-- Records shown follows --

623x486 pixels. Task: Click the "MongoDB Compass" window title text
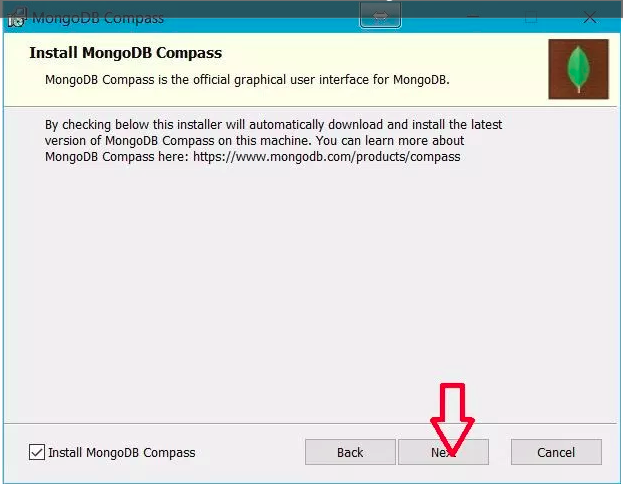pos(98,18)
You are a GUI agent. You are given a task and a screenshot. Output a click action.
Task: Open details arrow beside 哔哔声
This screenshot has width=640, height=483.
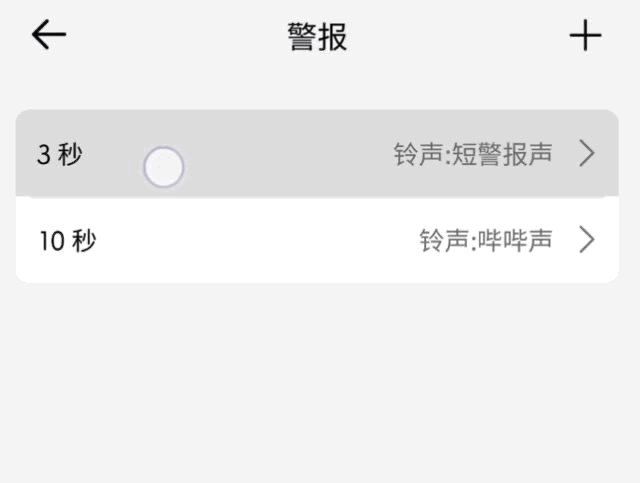pos(587,240)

-- Records shown concluded --

What you should do
The pictures are not part of the copy. Retype everything else in the entries exactly.

Result of the task
623x486 pixels. Task: Click the "MongoDB Compass" window title text
pos(98,18)
You are a GUI agent. You are given a task and a screenshot. Output a click action.
Task: Open details arrow beside 哔哔声
This screenshot has width=640, height=483.
pos(587,240)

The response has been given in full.